The Supreme Court of Canada concluded that detaining Mr. Aucoin in the back of the cruiser was an unlawful detention — given there were other reasonable means by which the officer could have addressed his concern that Mr. Aucoin might flee. But for that decision there would have been no pat-down search, therefore the pat-down search was also unreasonable. However the officer was not acting in flagrant disregard of Mr. Aucoin’s  Charter rights and he was acting in good faith, therefore the cocaine was not excluded and his appeal was dismissed.  R. v. Aucoin, 2012 SCC 66

The Supreme Court of Canada specifically pointed out that the law surrounding police powers in the detention context is still evolving.
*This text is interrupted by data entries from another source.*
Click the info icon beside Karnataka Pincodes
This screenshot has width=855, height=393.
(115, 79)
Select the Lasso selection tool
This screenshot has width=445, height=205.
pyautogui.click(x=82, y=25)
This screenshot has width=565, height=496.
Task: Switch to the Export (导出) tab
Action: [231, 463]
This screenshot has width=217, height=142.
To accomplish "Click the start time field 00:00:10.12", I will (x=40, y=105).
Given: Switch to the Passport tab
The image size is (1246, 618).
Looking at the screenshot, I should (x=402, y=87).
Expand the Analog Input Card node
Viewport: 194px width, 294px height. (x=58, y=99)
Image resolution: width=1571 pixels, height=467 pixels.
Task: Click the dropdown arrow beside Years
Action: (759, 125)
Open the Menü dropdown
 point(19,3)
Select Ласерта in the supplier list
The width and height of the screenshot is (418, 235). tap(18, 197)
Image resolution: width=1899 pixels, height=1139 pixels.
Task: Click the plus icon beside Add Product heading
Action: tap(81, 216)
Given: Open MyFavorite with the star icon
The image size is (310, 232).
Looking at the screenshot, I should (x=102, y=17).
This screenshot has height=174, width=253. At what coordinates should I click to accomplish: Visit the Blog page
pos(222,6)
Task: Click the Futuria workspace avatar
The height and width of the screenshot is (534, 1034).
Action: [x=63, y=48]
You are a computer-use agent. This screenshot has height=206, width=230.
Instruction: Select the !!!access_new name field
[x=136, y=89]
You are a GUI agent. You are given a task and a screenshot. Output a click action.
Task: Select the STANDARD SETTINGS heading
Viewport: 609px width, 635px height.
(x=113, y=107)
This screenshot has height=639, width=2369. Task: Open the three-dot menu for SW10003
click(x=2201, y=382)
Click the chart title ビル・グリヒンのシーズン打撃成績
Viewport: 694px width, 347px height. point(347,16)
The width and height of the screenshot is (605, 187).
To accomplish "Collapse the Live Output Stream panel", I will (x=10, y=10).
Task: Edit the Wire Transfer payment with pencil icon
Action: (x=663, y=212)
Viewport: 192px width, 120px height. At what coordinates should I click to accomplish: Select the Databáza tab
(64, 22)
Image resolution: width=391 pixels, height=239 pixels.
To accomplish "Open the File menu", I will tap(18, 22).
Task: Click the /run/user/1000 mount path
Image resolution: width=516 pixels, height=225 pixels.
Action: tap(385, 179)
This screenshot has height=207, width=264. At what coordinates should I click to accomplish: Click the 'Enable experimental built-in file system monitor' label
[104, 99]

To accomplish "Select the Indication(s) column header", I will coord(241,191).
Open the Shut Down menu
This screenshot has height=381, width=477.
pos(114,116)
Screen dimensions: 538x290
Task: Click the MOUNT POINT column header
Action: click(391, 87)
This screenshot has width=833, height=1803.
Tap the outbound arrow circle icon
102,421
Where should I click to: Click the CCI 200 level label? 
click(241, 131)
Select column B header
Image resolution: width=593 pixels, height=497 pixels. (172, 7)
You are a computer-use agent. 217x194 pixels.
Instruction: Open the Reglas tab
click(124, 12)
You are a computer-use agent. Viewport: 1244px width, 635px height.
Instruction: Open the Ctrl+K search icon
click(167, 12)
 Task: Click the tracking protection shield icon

The Court also appeared to put a lot of weight on the reasonable explanations given by the officer.  The officer gave a step-by-step explanation of his decisions.  The Court specifically quoted portions of the trial transcript where the officer testified that this became “an officer-safety issue” because he had “no idea what an individual could have in his possession that could harm himself or harm me while my back is turned to him”. Also, the officer testified — and the trial judge accepted his evidence — that in patting down Mr. Aucoin, he was not looking for evidence.  He was solely concerned about his safety and the safety of the appellant.  Contrast that to explanations that the Manitoba Court of Appeal found not to be reasonable in R. v. Kempthorne.